Po koncercie "Jak przeżyć wszystko jeszcze raz - The Best of Krzysztof Krawczyk" w sieci pojawiło się wiele głosów zaskoczonych widzów, którzy zastanawiali się, dlaczego na scenie w Opolu nie stanęła Edyta Bartosiewicz. Zamiast niej utwór "Trudno tak" wykonała Edyta Górniak. W instagramowym wpisie Bartosiewicz postanowiła więc odnieść się do nieobecności na wydarzeniu. Przyznała, że wykonanie utworu, który kiedyś śpiewała na scenie z Krawczykiem, byłoby dla niej jeszcze zbyt trudne emocjonalnie.

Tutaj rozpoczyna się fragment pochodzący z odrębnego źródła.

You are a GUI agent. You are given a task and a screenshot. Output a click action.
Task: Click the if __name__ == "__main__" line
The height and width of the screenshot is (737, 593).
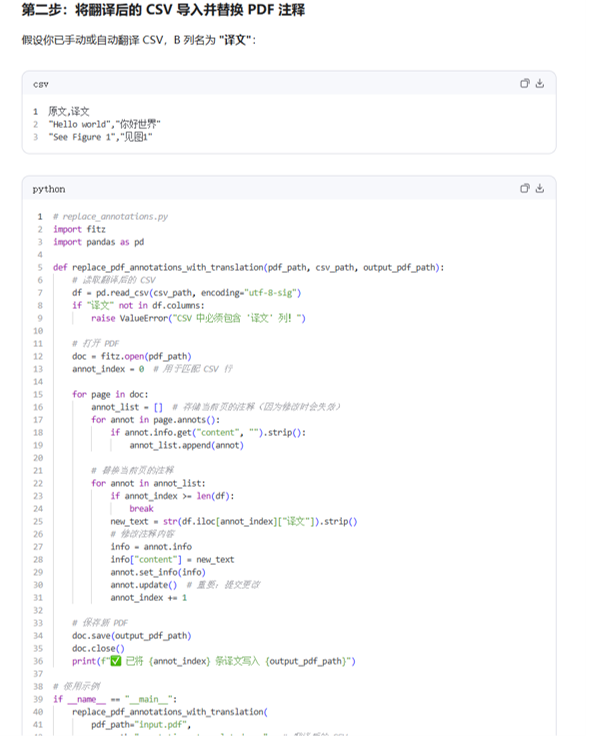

Pytacie o "Trudno tak". Gdy w 2004 roku nagraliśmy z Krzysztofem Krawczykiem tę piosenkę, z miejsca stała się przebojem, trafiła do waszych serc. Dziś trudno by mi było zaśpiewać ją bez Krzysztofa. Może kiedyś... - napisała.
Artystka kilka słów poświeciła też występowi Edyty Górniak, która przedstawiała własną, mocno odbiegającą od oryginału, wersję "Trudno tak". Taka aranżacja nie przypadła do gustu wielu miłośnikom twórczości Krzysztofa Krawczyka. Z wykonania Górniak nie byli zadowoleni nawet niektórzy z reżyserów wydarzenia. Bartosiewicz nie była tak ostra w ocenie.
Piosenka zapewne doczeka się jeszcze wielu interpretacji. Każdy ma prawo wykonać ją tak, jak czuje, inni zaś mają prawo to oceniać. Tyle w temacie - czytamy.
Pod postem pojawiło się wiele komentarzy. Fani pisali, że żadna interpretacja nie zachwyci ich tak, jak poruszał oryginał.